Yesterday Tom mentioned this article linked from Lambda The Ultimate the other day, and I finally got around to reading it today.
The short summary: the regular expression matching in common scripting languages like Perl and Python are many orders of magnitude slower than they need to be for fairly large classes of potential regular expressions. I guess I find this a little startling: the topic is pretty well understood, and has been so for roughly forty years. Ken Thompson wrote a paper in 1968 on the topic, a straightforward implementation of the ideas contained within runs a heck of a lot faster.
Interestingly enough, I learned how this stuff worked way back in my third year of college as an undergraduate. I took a compiler course, where we learned all about Thompson’s algorithm and how to convert regular expressions into non-deterministic finite automata, and then how to compile them into deterministic automata. This algorithm formed the basis of the lexer generator in an undergraduate compiler course, and was not difficult to write (or even understand). I’m left wondering: what are they teaching kids in Computer Science these days? Oy.

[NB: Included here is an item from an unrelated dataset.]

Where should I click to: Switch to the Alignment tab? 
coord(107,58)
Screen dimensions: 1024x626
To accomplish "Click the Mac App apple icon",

Addendum: During the same time period, I had a personal epiphany. At the time we were using a Vax 11/750, and a fast version of fgrep, called match, written by Peter Bain came across the old mod.sources newsgroup. It used the dedicated MATCHC instruction of the VAX to search for matching strings. The funny thing was, soon after a whole bunch of even faster implementations came down the pike. It taught me that being smart was often a better thing than having better hardware.